High Blood Pressure is also known as hypertension and that is exactly what the word means: hyper= high and tension= pressure. The condition has been called the silent killer because it does not have any signs or symptoms that are obvious, and it can be found in almost every age group. In fact, many of the people who do know they have hypertension discovered it quite by accident during a visit to the doctor for some other reason. There may be millions of people in the world who have it and don’t even realize it.

Blood pressure is the pressure or force your blood places on the arterial walls as it moves through your bloodstream. When the pressure is too high, your heart has to work harder than it would normally. This can result in it becoming enlarged over the course of time. Too much pressure on your arterial wall also can cause small bulge like defects to develop called aneurysms. These defects weaken over time and can burst leading to strokes or other serious medical problems. High blood pressure is also known to contribute to hardening of the arteries or atherosclerosis.

When you visit your physician, you will always have your blood pressure taken with the familiar cuff and bulb device. The resultant blood pressure reading is two numbers, one on top of the other like a fraction or ratio. The number at the top represents the amount of pressure generated by the heart when it pumps your blood out into the arteries. This is called systolic pressure. The other lower number is called diastolic pressure. This measures the pressure in your arteries between beats when your heart is at rest. When your arterial pressure is consistently above 140/90, you are suffering from high blood pressure or hypertension. The amount of blood your heart pumps, the actions of your heart, and the size and condition of your arteries, all contribute to how much pressure is present in your arteries.

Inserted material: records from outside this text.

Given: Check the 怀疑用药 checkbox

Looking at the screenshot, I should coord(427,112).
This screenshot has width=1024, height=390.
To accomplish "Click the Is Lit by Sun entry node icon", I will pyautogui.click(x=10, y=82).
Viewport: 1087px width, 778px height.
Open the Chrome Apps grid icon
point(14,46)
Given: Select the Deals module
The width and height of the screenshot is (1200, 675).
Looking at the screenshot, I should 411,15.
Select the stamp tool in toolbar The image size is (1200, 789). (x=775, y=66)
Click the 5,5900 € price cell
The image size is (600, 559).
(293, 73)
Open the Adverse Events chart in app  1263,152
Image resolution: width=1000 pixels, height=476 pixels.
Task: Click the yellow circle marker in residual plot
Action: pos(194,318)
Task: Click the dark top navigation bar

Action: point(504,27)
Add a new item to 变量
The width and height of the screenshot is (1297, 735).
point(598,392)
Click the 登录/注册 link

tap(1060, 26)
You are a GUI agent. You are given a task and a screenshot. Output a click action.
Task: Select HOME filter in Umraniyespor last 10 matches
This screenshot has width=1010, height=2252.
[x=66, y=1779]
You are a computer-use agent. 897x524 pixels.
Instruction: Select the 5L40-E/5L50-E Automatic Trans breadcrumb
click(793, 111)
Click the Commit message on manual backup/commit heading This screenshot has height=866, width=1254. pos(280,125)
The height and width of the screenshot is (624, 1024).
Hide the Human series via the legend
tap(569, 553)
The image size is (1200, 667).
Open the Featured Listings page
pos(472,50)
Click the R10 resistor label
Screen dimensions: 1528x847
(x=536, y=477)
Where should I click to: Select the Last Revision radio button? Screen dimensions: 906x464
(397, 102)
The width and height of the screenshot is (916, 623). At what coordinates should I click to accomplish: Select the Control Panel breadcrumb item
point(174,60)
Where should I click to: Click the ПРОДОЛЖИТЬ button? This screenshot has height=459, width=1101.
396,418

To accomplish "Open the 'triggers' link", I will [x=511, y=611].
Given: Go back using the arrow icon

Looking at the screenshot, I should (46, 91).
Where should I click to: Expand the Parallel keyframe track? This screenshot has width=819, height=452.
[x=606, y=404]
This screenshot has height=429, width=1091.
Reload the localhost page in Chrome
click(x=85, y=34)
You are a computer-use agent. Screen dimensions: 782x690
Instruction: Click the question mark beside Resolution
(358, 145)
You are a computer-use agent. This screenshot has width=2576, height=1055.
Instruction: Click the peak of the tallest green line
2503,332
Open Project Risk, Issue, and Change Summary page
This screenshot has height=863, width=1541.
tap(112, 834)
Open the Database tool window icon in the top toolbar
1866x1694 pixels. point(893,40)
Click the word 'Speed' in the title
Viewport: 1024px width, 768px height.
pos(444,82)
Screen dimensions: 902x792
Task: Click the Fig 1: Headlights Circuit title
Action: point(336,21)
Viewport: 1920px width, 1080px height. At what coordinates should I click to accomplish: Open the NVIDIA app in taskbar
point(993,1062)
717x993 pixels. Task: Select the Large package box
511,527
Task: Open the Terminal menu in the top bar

There are two major types of hypertension. The first is Primary or essential hypertension and accounts for 95% of the diagnosed cases. This has no single cause. Many things can combine to bring about an increase in blood pressure.

Secondary hypertension makes up only 5-10 percent of the known cases. This form of hypertension has a known cause. One of the other organs in your body has developed a defect that causes your blood pressure to rise above normal levels. Treatment of the organ with the defect may bring your blood pressure down to normal levels or at least make the levels easier to control.

There are certain lifestyle changes that can lower your blood pressure. If you are overweight or obese, you should try to lose weight. The excess weight is taxing to your heart and contributes to hypertension. Exercise to lose the extra pounds. A side benefit to the weight loss is exercise builds endurance and strengthens you heart. A healthy diet also helps with the weight loss. Trim the calories and fats you consume. You should especially cut back on salt which raises your blood pressure.